Красимил здесь – для опознания. Он меня в лицо знает. А вот остальные… команда «ликвидаторов»?

Либо их всех резать… Тю, дурость. В городе?! Профессиональную команду «княжьих потьмушников»?! Ещё и неизвестно – сколько их. Либо сваливать быстренько и по-тихому. А как? А куда? Я-то думал отправить Лазаря в поход, да и пожить здесь в своё удовольствие. Ну, места посмотреть, ремёслам поучиться, в местной жизни разобраться…

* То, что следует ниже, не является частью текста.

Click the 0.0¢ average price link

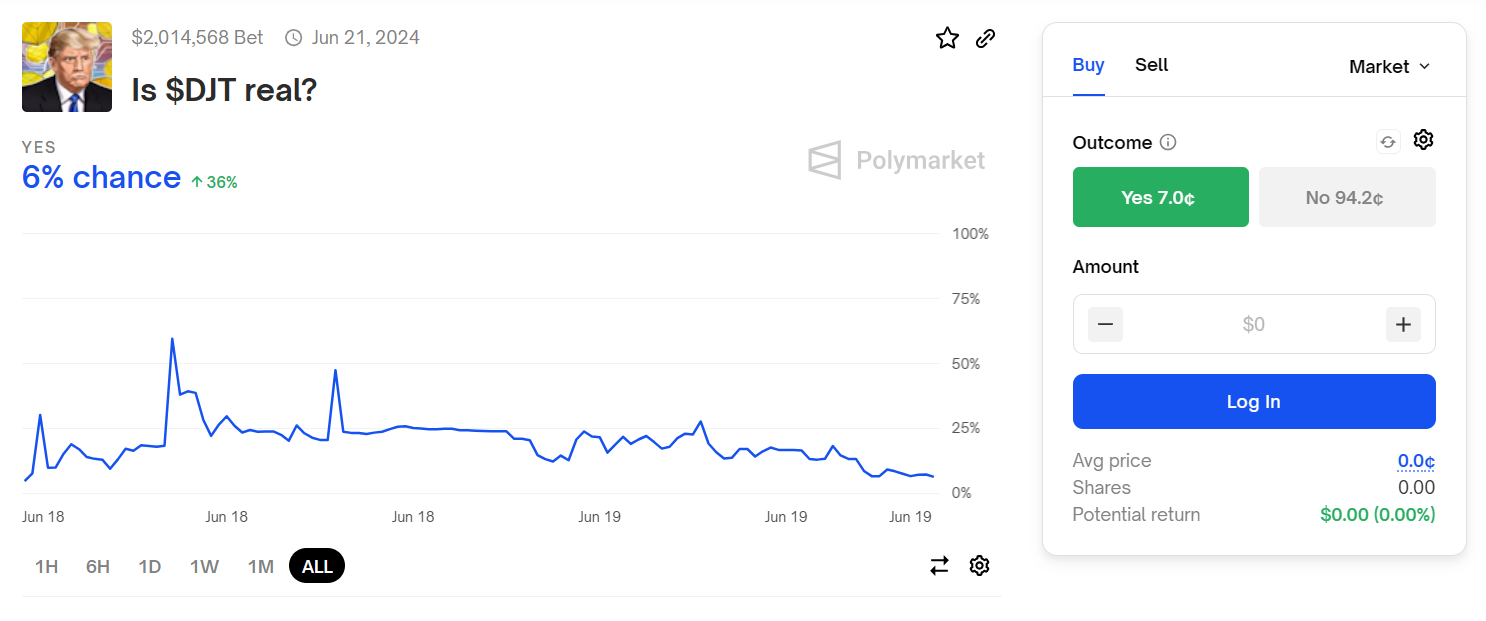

Валить! Валить быстренько!

В усадьбе шли спешные последние приготовления к походу. Рада лежала, Лазарь пытался разорваться: научить свою «дружину» держать оружие, скомплектовать припасы и доложиться князю. Пришлось принять участие. Лазаря – в княжий терем, Рязана – к новобранцам, сам – по кладовкам. И – не маячить. Как скоро здесь Красимил «с сопровождающими его лицами» появится? О-хо-хо…

К вечеру, уже третий раз за день, из княжьего терема прибежал взволнованный Лазарь:

– Всё! Завтра в поход. Ура! Конюший дружину принял. Ура! А боярин Недота оружных не выставил, его самого в поруб кинули. Ура! На войну, на Бряхимов идём. Ура!

– Ты как дитё малое. Это ж война, а не забава. Там и убить могут, и покалечить. Вот принесут тебя из похода без рук, без ног. Не дай бог, конечно. И куда ты? Шапку-то оставят, а вотчину-то заберут. И как вы все? Бедовать-голодовать?

Рот раскрыл и замер. «Детство и юношество». Представление о войне… героическое. Комсомолка правильнее своему комсомольцу говорила:

 
   «Я желаю всей душой,
   Если смерти – то мгновенной,
   Если раны – небольшой».
 

Молодые – смерти не боятся. Просто не представляют её, не примеряют на себя. До первого боя, до первой крови. Ни увечий… «на всю оставшуюся жизнь», ни тяжёлых ранений с долгими, непрерывными, изнуряющими душу и тело, болями. Максимум – легкая красивая героическая повязка на лбу.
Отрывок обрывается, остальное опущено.